Work request =
Take the data below and extract the lines from the one with "Task: Sort by the Location column arrows" to the one with "Task: Open See Details for Pilot G2 savings", inclusive, exactly as written.

^^^^^^^^^^^^^^^^

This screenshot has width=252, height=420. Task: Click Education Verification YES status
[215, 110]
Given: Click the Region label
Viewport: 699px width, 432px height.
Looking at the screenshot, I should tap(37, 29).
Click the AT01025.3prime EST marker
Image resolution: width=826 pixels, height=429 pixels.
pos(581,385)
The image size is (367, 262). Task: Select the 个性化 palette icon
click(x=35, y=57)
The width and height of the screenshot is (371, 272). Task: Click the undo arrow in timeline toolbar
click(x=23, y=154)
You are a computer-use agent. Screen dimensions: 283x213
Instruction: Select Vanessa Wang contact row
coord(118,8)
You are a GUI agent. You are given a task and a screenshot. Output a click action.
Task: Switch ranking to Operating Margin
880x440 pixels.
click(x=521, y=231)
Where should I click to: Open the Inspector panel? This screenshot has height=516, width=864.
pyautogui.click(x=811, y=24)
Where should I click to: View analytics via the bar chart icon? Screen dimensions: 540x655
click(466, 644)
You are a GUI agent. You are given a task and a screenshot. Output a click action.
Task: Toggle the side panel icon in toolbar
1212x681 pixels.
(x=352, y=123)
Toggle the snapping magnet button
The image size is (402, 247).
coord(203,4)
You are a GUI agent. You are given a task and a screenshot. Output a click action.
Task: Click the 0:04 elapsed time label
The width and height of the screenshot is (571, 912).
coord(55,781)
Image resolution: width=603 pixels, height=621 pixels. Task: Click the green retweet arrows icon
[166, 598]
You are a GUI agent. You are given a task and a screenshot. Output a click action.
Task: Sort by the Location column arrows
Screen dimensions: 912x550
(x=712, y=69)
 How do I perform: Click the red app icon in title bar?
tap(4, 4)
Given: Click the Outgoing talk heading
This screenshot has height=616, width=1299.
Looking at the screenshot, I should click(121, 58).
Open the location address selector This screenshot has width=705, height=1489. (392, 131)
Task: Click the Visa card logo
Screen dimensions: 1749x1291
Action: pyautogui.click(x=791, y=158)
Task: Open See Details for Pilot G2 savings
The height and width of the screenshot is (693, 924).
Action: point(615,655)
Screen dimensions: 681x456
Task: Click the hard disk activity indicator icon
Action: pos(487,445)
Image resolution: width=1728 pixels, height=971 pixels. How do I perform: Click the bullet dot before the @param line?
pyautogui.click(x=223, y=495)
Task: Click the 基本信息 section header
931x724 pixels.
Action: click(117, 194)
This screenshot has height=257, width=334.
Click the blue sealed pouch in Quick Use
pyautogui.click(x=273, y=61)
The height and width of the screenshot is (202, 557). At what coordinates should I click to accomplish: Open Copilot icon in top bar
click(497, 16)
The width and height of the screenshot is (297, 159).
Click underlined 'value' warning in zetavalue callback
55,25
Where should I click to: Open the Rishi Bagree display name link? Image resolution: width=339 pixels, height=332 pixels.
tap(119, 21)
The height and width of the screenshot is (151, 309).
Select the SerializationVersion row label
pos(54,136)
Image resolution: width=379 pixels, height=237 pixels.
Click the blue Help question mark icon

^^^^^^^^^^^^^^^^

Your solution =
Task: Sort by the Location column arrows
Screen dimensions: 912x550
(x=712, y=69)
 How do I perform: Click the red app icon in title bar?
tap(4, 4)
Given: Click the Outgoing talk heading
This screenshot has height=616, width=1299.
Looking at the screenshot, I should click(121, 58).
Open the location address selector This screenshot has width=705, height=1489. (392, 131)
Task: Click the Visa card logo
Screen dimensions: 1749x1291
Action: pyautogui.click(x=791, y=158)
Task: Open See Details for Pilot G2 savings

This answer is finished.